By Joy Wallace Dickinson from the Winter 2017 edition of Reflections magazine
Born around 1860 in a farming village in China, Lue Gim Gong was only about 12 when he arrived in San Francisco and was soon sent with a group of Chinese workers to North Adams, Mass., to break a strike at a shoe factory.
In North Adams, the young Chinese workers were paired with tutors, and Lue’s teacher, Frances “Fannie” Burlingame, had a lasting influence on his life, inspiring his conversion to Christianity. Lue (pronounced LOO-ey) became an American citizen and, in 1886, settled in DeLand, where Burlingame and her sister owned a five-acre orange grove along North Ridgewood Avenue on the city’s west side.
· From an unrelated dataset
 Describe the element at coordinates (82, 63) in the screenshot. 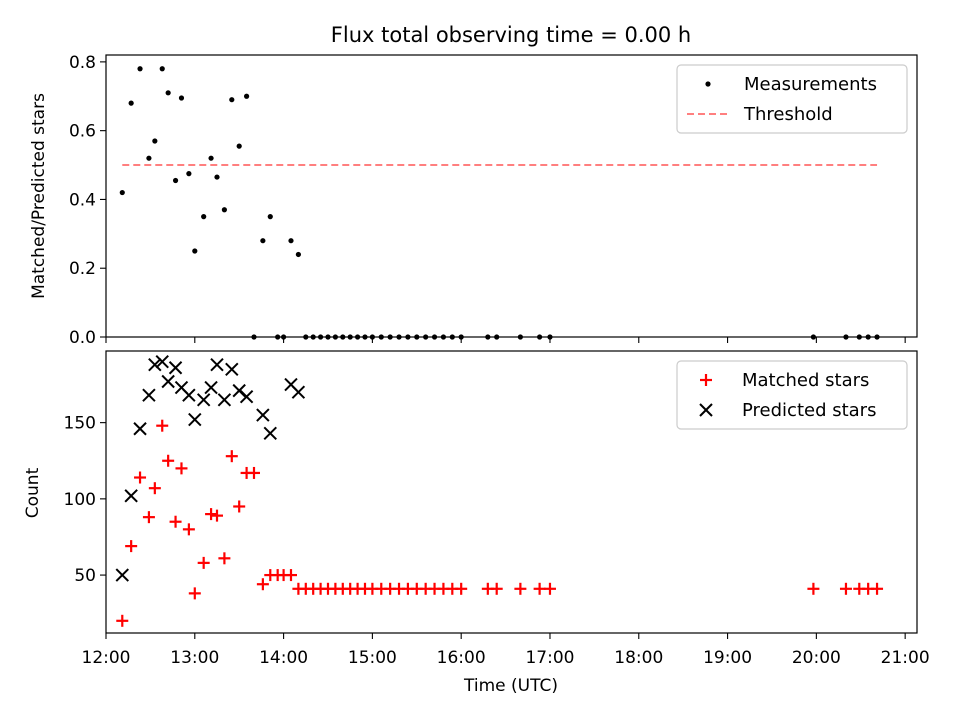

I see `top-y-tick-label: 0.8` at that location.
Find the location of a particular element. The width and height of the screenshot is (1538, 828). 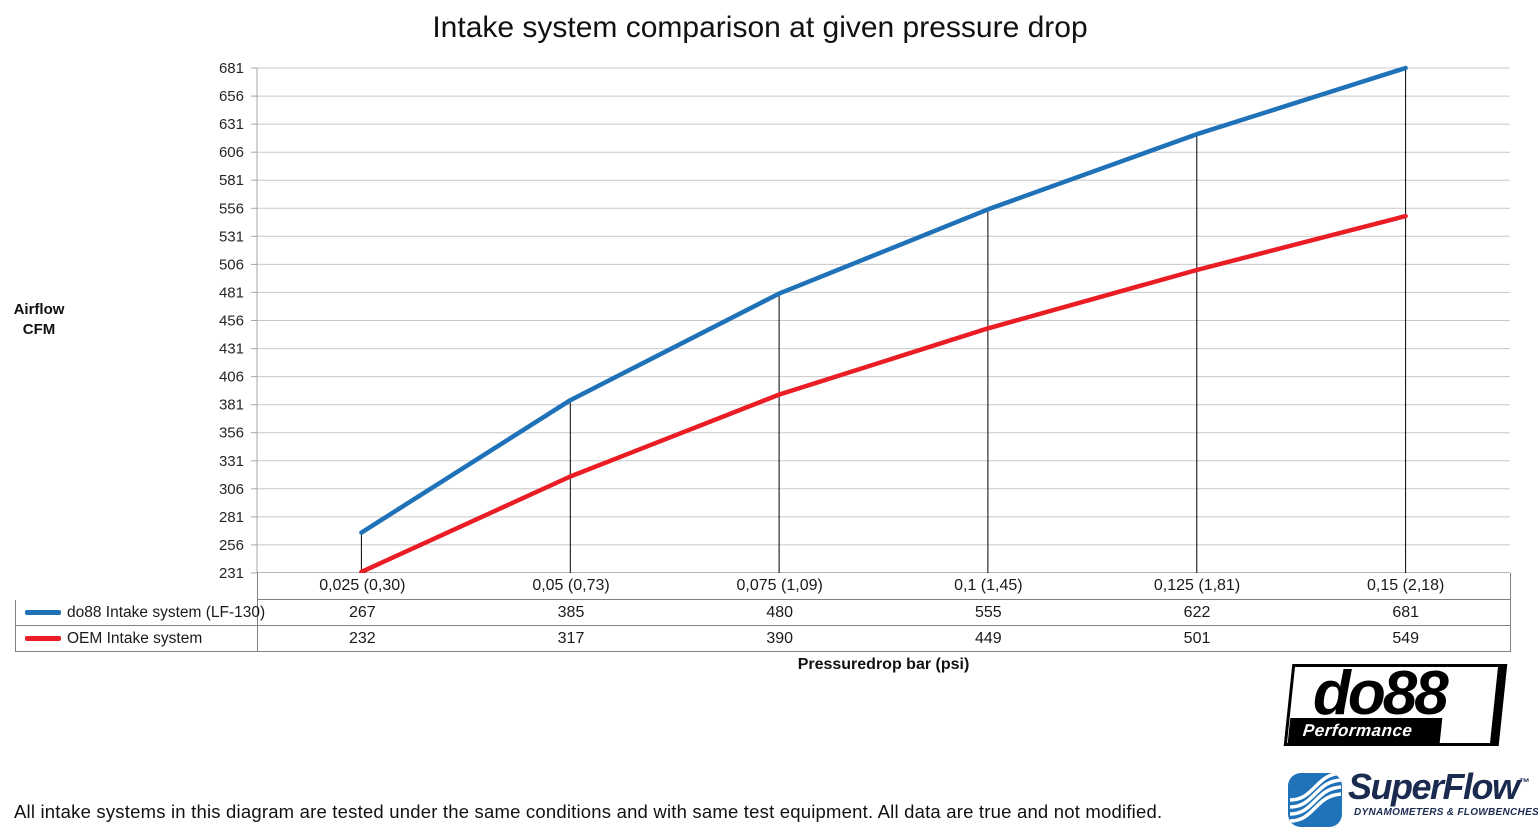

x-axis-label: 0,025 (0,30) is located at coordinates (362, 586).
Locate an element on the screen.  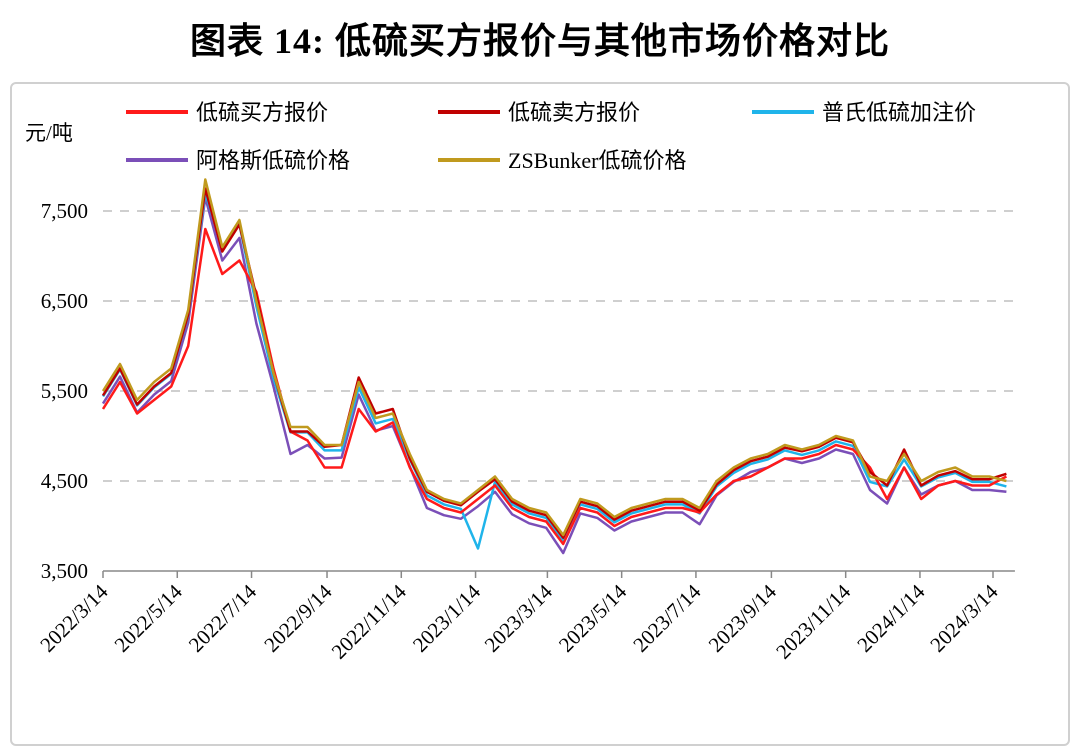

Using pollination techniques, he had learned in China, Lue developed an apple that ripened earlier than other varieties and a tomato plant that grew in clusters. In his most influential innovation, he crossed the Hart’s Late Valencia with Mediterranean Sweet varieties to produce an orange that bears his name, a juicy and hardy fruit that could take the cold better than most oranges of the day. He also produced a grapefruit that was able to withstand colder temperatures.
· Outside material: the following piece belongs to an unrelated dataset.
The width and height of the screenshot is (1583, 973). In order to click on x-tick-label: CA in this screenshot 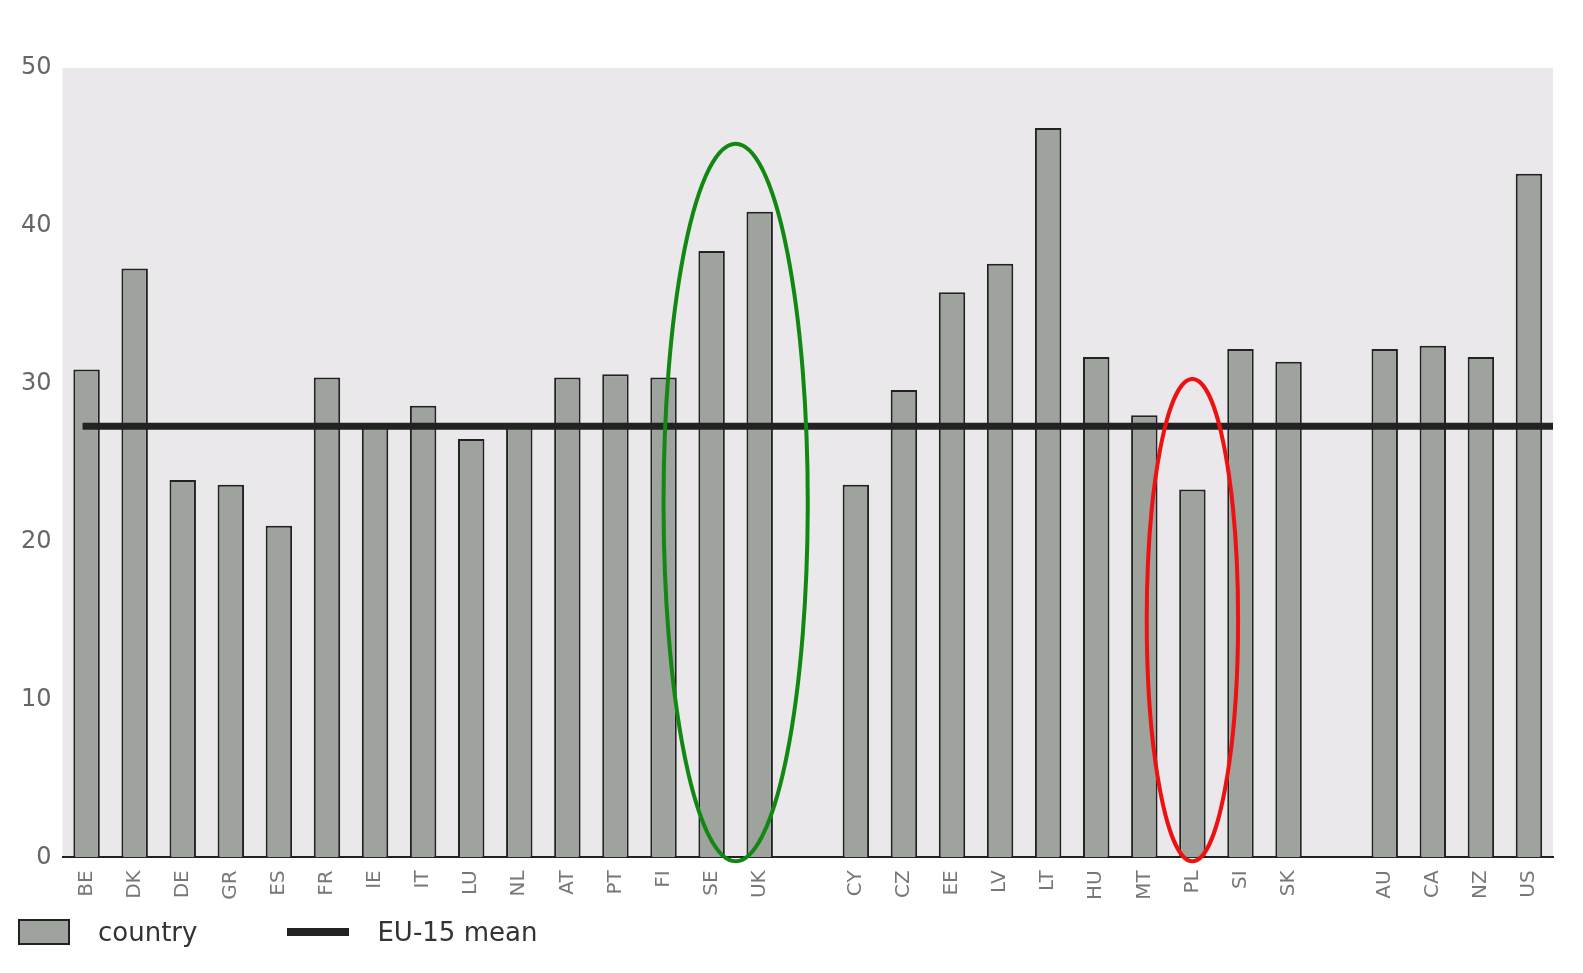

At Fannie Burlingame’s death in 1903, he inherited her house and property in DeLand. Lonely in his later years after the loss of “Mother Fannie,” Lue spent most of his time in the company of his horses, Fannie and Baby, and a rooster named March that he rescued from a hawk.
Despite his solitude, Lue’s relationship with the DeLand community continued to be one of love and respect. After he died on June 3, 1925, several leading citizens served as pallbearers. He is buried in DeLand’s Oakdale Cemetery. In 2000, he was recognized by the Great Floridian program for significant contributions to the state’s history and culture.